PyThaiNLP · bact · Jan 17, 2026 · Jan 16, 2026 · Jan 16, 2026 · Jan 16, 2026
diff --git a/docs/thread_safety.md b/docs/thread_safety.md
@@ -0,0 +1,182 @@
+# Thread Safety in PyThaiNLP Word Tokenization
+
+## Summary
+
+As of this implementation, all standard word tokenization engines in PyThaiNLP's
+core and compact dependency sets are thread-safe and can be safely used in
+multi-threaded applications.
+
+## Thread Safety Implementation
+
+### Engines with Explicit Thread Safety Mechanisms
+
+#### 1. `longest` Engine
+- **Issue**: Global `_tokenizers` cache shared across threads
+- **Solution**: Added `threading.Lock()` to protect cache access
+- **Pattern**: Lock-protected check-then-act for cache management
+- **File**: `pythainlp/tokenize/longest.py`
+
+#### 2. `attacut` Engine (Extra Dependency)
+- **Issue**: Global `_tokenizers` cache shared across threads
+- **Solution**: Added `threading.Lock()` to protect cache access
+- **Pattern**: Lock-protected check-then-act for cache management
+- **File**: `pythainlp/tokenize/attacut.py`
+
+#### 3. `icu` Engine (Compact Dependency)
+- **Issue**: Global `BreakIterator` object modified by `setText()`
+- **Solution**: Replaced global object with thread-local storage
+- **Pattern**: Each thread gets its own `BreakIterator` instance
+- **File**: `pythainlp/tokenize/pyicu.py`
+
+### Engines That Are Inherently Thread-Safe
+
+These engines use no global mutable state and are naturally thread-safe:
+
+- **newmm**: Stateless implementation, all data is local
+- **newmm-safe**: Stateless implementation, all data is local
+- **mm** (multi_cut): Stateless implementation, all data is local
+- **deepcut**: Delegates to external library (deepcut package)
+
+### Default Dictionary Loading
+
+The default word dictionary is loaded lazily using `@lru_cache` on the
+`word_dict_trie()` function.
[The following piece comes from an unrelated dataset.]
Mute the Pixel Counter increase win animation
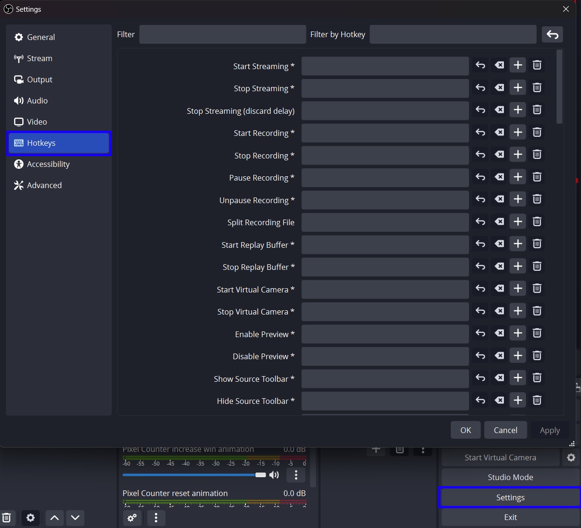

The caching mechanism itself is thread-safe:
+
+- First thread to request the dictionary triggers loading
+- Subsequent threads receive the cached Trie instance
+- All threads share the same default Trie object
+
+This is safe because:
+1. The tokenizers only **read** from the Trie (using `.prefixes()` and `__contains__`)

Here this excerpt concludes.